## Document passage
*-*-*
On 02/08/2011 07:05 PM, Richard Henderson wrote:
> (Which is probably a mistake from a translator point of view -- there's
> no reason we can't emulate 16-bit operations with 32-bit operations given
> that the high bits are ignorable.)

Not really, you never know if the guest is going to use a 66 prefix on 
the next instruction.

Paolo
Blue Swirl - Feb. 9, 2011, 5:24 p.m.
On Wed, Feb 9, 2011 at 9:41 AM, Paolo Bonzini <pbonzini@redhat.com> wrote:
> On 02/08/2011 07:05 PM, Richard Henderson wrote:
>>
>> (Which is probably a mistake from a translator point of view -- there's
>> no reason we can't emulate 16-bit operations with 32-bit operations given
>> that the high bits are ignorable.)
>
> Not really, you never know if the guest is going to use a 66 prefix on the
> next instruction.

Perhaps similar system to current lazy condition code evaluation could
be used. The translator would keep record of high bits use status, and
if they are getting used, emit extra ops to clear (or recalculate?)
the high bits.

Patch

diff --git a/target-microblaze/translate.c b/target-microblaze/translate.c
index 2207431..39ab3a5 100644
--- a/target-microblaze/translate.c
+++ b/target-microblaze/translate.c
@@ -160,6 +160,7 @@  static void read_carry(DisasContext *dc, TCGv d)
*-*-*
Source records:

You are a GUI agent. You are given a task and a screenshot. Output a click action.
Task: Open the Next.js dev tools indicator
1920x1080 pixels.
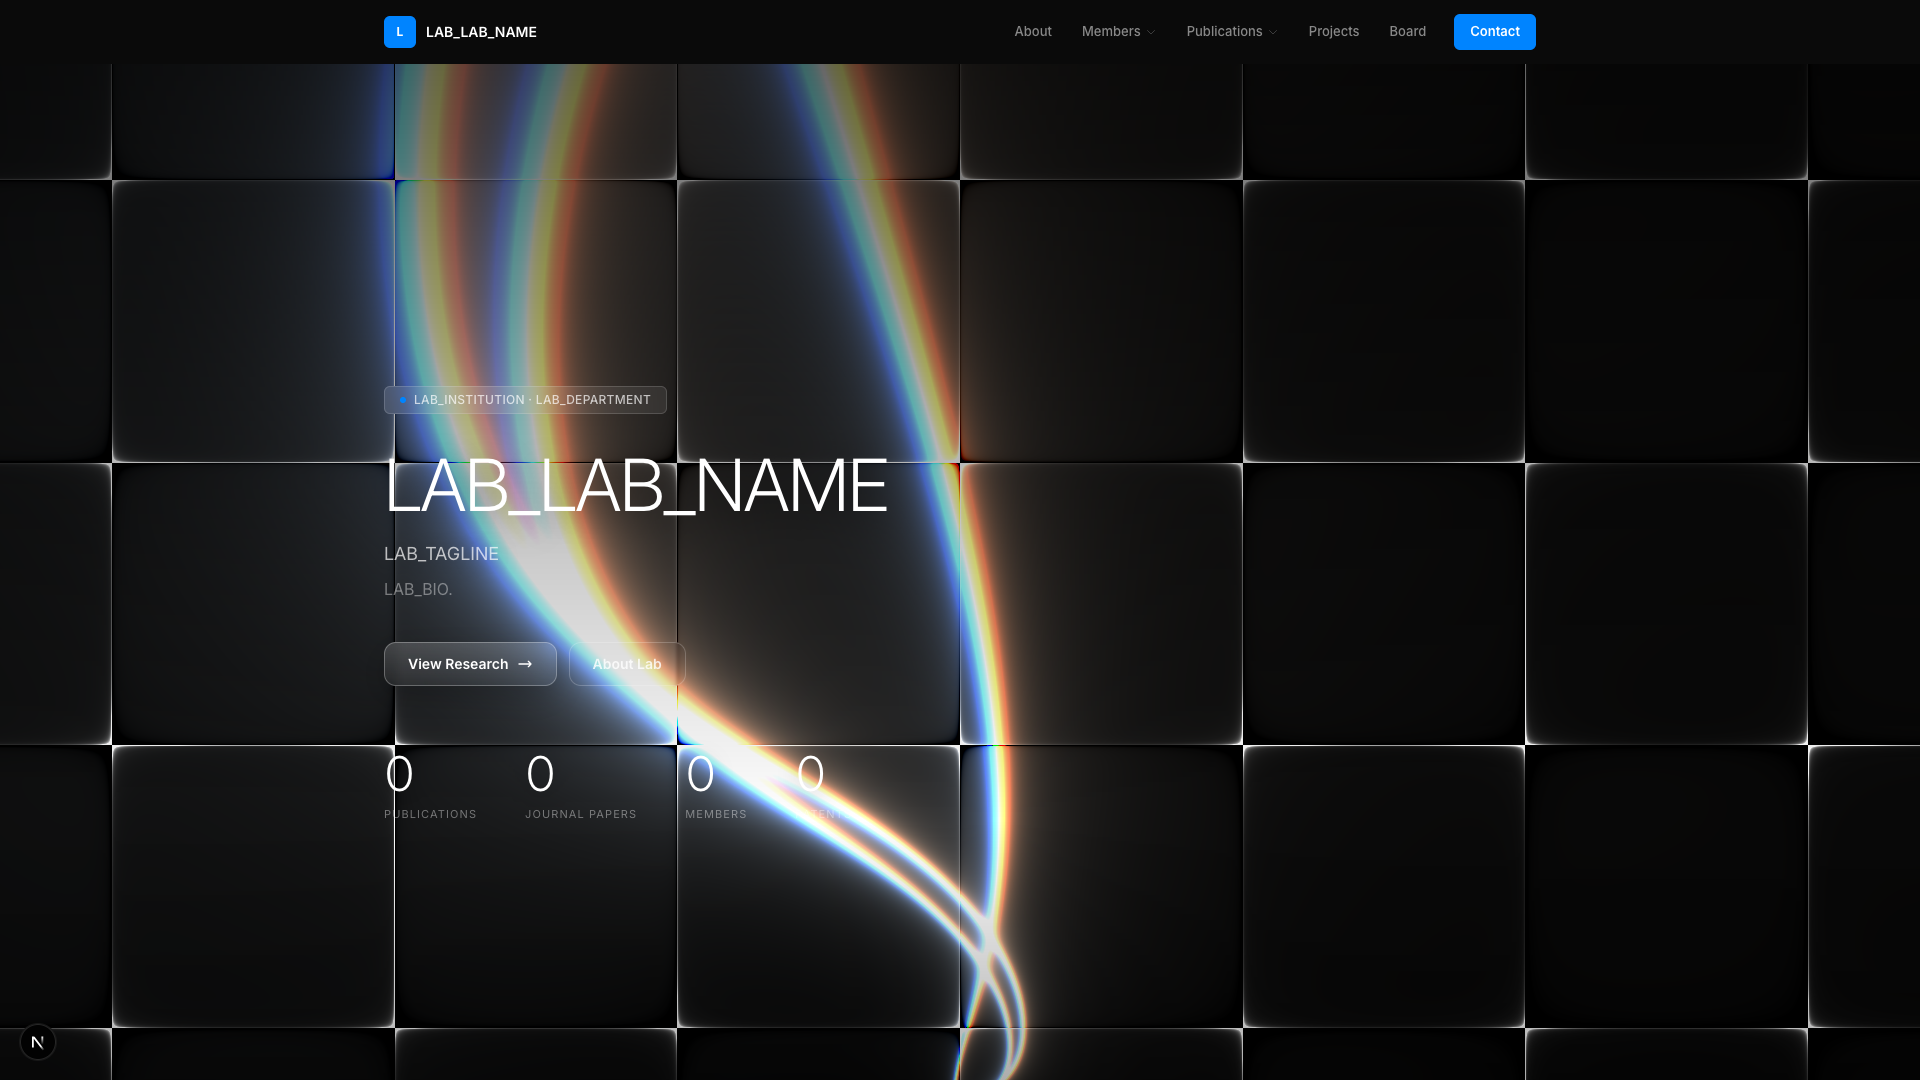tap(38, 1042)
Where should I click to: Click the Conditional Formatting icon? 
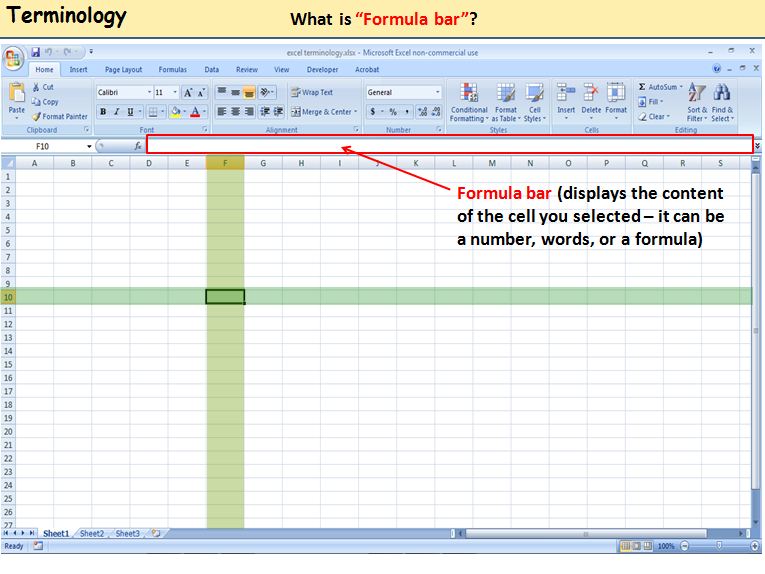click(x=468, y=93)
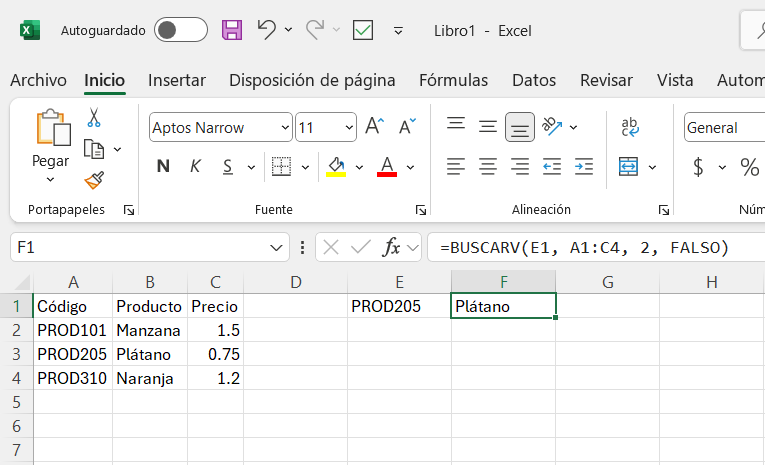The height and width of the screenshot is (465, 765).
Task: Select the Format Painter brush icon
Action: tap(94, 180)
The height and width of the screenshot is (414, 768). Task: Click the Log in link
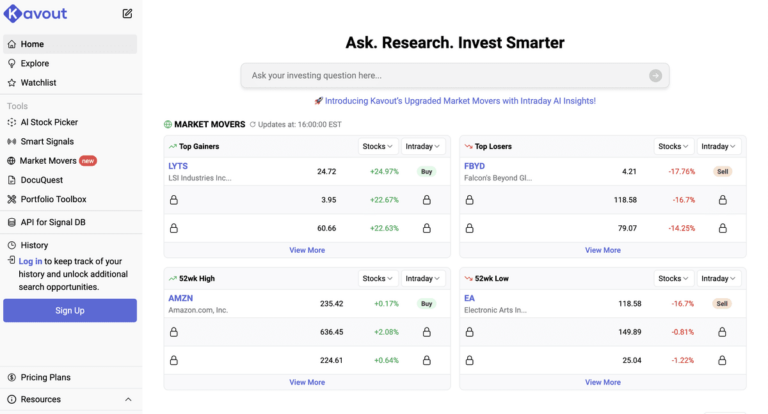(x=30, y=261)
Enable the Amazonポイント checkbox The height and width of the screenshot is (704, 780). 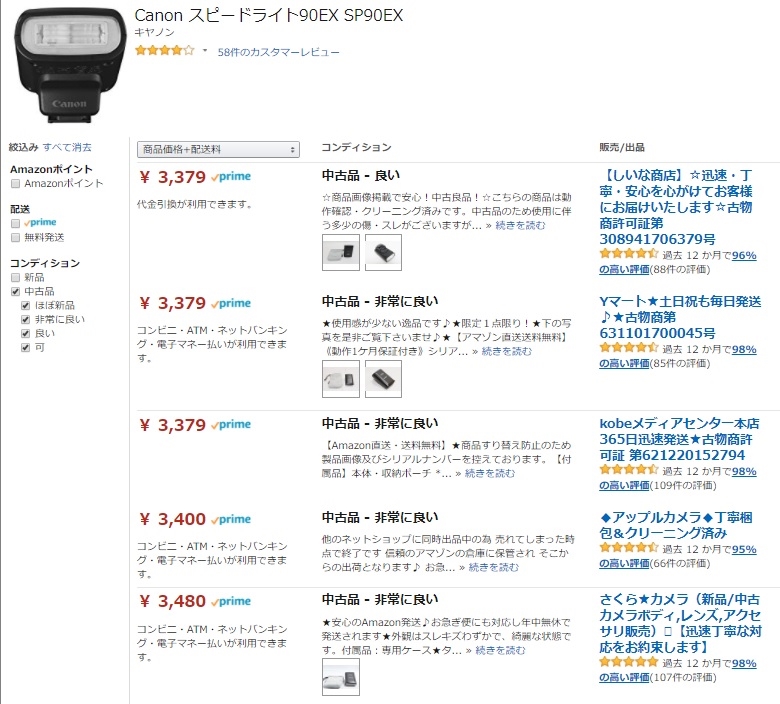coord(15,184)
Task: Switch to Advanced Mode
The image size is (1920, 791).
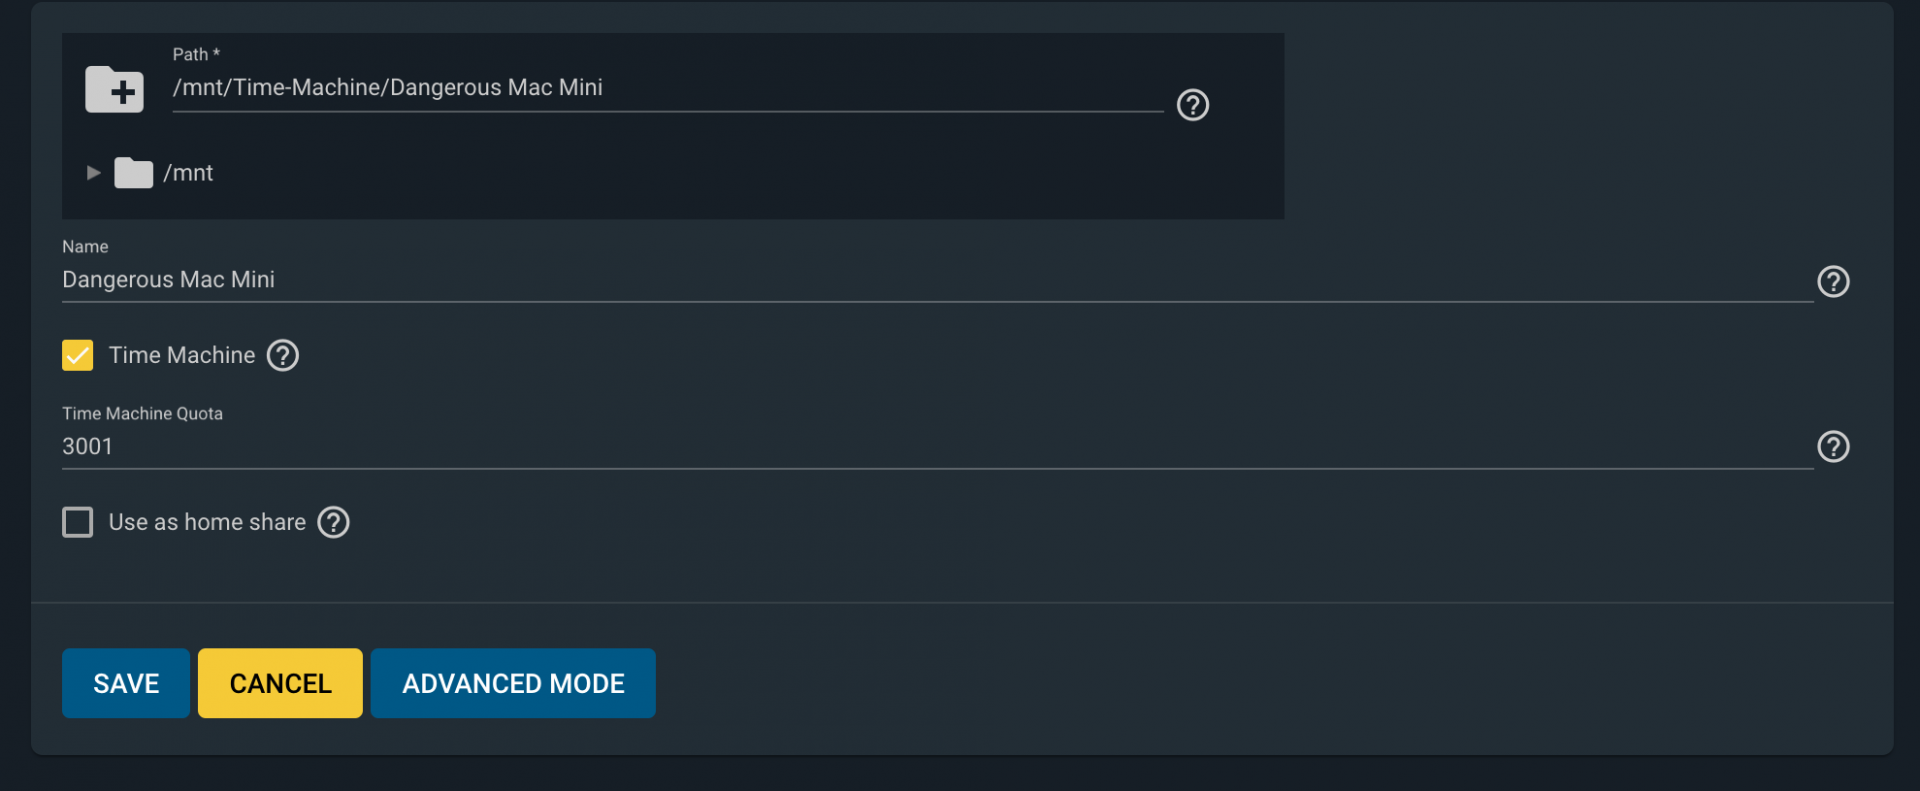Action: 513,683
*-*-*
## Given request
Write the next part of the mailing-list thread about emulating 16-bit operations, starting after its final line.

## Task answer
 
 static void write_carry(DisasContext *dc, TCGv v)
 {
+#if 0
     TCGv t0 = tcg_temp_new();
     tcg_gen_shli_tl(t0, v, 31);
     tcg_gen_sari_tl(t0, t0, 31);
@@ -168,6 +169,10 @@  static void write_carry(DisasContext *dc, TCGv v)
                     ~(MSR_C | MSR_CC));
     tcg_gen_or_tl(cpu_SR[SR_MSR], cpu_SR[SR_MSR], t0);
     tcg_temp_free(t0);
+#else
+    tcg_gen_deposit_tl(cpu_SR[SR_MSR], cpu_SR[SR_MSR], v, 2, 1);
+    tcg_gen_deposit_tl(cpu_SR[SR_MSR], cpu_SR[SR_MSR], v, 31, 1);
+#endif
 }


CRIS translator:
commit 9f427e14b2535a067bf046fea093f28cfaa92f7f
Author: Edgar E. Iglesias <edgar.iglesias@gmail.com>
Date:   Fri Jan 21 22:09:44 2011 +0100

    cris: Use deposit for ALU writeback
    
    Most ALU insns on CRIS have deposit semantics in the writeback
    stage. Use the new deposit tcg operation to perform the write
    back to registers.
    
    Move the extract of the result into cc_result to the slow path
    in evaluate_flags.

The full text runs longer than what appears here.